***** GIVEN TEXT
And Jerry Stackhouse would not land you a top pick in the draft. You would have to do like him and a guy like Josh Howard, Devin Harris, or Marquis Daniels or part ways with like Michael Finley or Jason Terry and another player.

If my team had a pick this year, I would want them to get Nemanja at all costs if they were high enough. he is the best player in this draft.


----------



## adarsh1 (May 28, 2003)

Andrew Bogut on the Mavericks would be awesome. He and Dirk would be a lethal duo in several years


----------



## DHarris34Phan (Oct 28, 2004)

*Since he won't declare this year, the Mavs could grab him next year or the year after that when we do actually get a 1st Round pick....*








*LaMarcus Aldridge, 6-11 Texas*​
*Aldridge would be the Tyson Chandler of the Mavs, giving us awesome rebounding along with huge size....also a local kid, which would be another advantage...*


----------



## mavsman (Jun 11, 2003)
**********
***** STORED RECORDS
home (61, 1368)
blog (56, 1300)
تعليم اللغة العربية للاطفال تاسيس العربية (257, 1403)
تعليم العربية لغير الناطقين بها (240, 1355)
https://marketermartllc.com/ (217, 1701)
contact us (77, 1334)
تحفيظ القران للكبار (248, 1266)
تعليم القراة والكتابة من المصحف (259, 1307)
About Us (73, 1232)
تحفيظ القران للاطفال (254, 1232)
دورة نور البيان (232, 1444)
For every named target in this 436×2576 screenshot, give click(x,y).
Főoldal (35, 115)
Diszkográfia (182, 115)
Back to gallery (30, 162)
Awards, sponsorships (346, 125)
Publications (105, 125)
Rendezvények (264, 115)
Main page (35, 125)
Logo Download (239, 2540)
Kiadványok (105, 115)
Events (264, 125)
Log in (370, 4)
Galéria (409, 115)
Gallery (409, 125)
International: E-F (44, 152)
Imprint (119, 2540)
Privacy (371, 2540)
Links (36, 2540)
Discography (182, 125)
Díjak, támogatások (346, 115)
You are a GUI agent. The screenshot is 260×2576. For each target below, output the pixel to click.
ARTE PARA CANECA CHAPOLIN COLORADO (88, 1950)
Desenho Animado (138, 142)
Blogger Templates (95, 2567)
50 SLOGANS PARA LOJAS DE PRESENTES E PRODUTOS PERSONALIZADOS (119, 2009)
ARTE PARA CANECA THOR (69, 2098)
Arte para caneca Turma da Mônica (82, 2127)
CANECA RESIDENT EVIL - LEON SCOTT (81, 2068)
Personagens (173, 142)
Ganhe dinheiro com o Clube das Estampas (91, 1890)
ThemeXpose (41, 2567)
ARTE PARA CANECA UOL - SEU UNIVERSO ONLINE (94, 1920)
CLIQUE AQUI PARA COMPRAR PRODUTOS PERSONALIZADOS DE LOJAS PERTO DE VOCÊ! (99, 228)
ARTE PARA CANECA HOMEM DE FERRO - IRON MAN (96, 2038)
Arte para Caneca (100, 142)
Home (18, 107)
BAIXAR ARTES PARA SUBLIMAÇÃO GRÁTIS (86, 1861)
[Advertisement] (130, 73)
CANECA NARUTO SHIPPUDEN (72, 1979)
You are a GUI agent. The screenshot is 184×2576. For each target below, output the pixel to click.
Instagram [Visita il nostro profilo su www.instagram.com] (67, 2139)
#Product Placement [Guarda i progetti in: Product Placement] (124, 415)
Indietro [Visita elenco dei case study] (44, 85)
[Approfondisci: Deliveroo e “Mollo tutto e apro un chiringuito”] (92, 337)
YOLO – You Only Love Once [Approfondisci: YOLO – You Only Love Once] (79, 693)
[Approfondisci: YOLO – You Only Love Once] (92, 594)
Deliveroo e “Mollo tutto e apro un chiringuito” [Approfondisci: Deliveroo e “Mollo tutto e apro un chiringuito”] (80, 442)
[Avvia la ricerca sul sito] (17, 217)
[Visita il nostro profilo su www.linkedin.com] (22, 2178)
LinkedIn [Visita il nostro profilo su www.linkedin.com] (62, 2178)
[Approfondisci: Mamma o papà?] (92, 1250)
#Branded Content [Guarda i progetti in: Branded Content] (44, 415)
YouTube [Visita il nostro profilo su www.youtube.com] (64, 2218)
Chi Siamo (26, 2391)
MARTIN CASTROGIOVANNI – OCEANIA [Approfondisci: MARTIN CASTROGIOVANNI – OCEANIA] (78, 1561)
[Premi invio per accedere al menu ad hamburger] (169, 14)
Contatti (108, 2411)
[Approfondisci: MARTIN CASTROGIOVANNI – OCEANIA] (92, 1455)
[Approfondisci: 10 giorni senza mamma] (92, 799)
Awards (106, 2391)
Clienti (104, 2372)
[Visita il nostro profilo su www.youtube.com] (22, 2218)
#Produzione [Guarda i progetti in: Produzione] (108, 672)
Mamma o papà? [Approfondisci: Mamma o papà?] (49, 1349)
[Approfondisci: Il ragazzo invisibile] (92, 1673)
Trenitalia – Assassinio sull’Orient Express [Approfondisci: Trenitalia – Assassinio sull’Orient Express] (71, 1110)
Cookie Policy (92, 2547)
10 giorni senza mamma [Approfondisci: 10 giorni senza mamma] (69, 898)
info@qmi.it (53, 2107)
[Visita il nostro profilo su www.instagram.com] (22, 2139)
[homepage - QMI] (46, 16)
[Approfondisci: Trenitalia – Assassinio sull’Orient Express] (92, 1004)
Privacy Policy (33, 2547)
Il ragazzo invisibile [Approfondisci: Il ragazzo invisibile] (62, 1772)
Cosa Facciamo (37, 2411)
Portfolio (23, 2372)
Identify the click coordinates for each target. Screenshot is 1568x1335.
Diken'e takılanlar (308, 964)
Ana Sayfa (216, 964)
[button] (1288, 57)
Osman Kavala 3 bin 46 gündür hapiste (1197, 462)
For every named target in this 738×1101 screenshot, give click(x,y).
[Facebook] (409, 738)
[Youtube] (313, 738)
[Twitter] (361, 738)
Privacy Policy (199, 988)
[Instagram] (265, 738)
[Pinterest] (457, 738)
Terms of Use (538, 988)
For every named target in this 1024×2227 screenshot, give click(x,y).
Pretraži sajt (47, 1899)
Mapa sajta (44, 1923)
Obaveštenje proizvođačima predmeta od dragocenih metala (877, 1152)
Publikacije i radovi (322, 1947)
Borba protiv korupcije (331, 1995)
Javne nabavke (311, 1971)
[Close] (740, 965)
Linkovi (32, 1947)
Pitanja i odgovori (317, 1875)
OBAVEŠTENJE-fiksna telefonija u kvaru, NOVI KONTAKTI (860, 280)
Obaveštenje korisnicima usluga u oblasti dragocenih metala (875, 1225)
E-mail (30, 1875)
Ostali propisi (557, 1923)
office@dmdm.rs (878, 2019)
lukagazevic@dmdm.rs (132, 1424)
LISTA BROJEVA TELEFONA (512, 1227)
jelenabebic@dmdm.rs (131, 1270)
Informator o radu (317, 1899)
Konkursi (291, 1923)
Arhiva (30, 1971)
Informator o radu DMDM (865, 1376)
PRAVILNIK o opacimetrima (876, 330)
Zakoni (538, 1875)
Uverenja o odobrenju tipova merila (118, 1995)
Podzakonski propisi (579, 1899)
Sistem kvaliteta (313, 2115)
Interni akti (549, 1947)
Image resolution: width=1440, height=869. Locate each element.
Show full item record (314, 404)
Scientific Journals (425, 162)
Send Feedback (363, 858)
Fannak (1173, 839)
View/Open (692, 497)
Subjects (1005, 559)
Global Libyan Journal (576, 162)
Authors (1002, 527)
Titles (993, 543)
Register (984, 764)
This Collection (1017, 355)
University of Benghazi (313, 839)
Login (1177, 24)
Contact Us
**********
WHAT TO DO:
**1.** Answer these questions about the Mavericks draft thread.
(a) Which player does the first post say the writer's team should get at all costs?
(b) According to adarsh1, who would form a lethal duo with Dirk?
(c) What height and school are listed for LaMarcus Aldridge?
**2.** Write the next part of the Mavericks draft thread, picking up after its final line.

RESPONSES IN ORDER:
**1.**
(a) Nemanja
(b) Andrew Bogut
(c) 6-11, Texas

**2.**
BabyBlueSlugga7 said:


> Get your fact straights instead of feeding the pigs this crap, feed them some real food. Here is everything involving Dallas and traded picks.
> 
> *Recieve*
> 
> ...


So we received a 1st rounder from Atlanta in the Walker trade? I don't remember that. And what does protected mean, lottery or like top 3/5...?
Since I don't see Atlanta out of the lottery for a few years it would seem that the pick would not be Dallas' until 2008.

And how did we get a 2nd rounder from Denver?

Is there a site where this information is available?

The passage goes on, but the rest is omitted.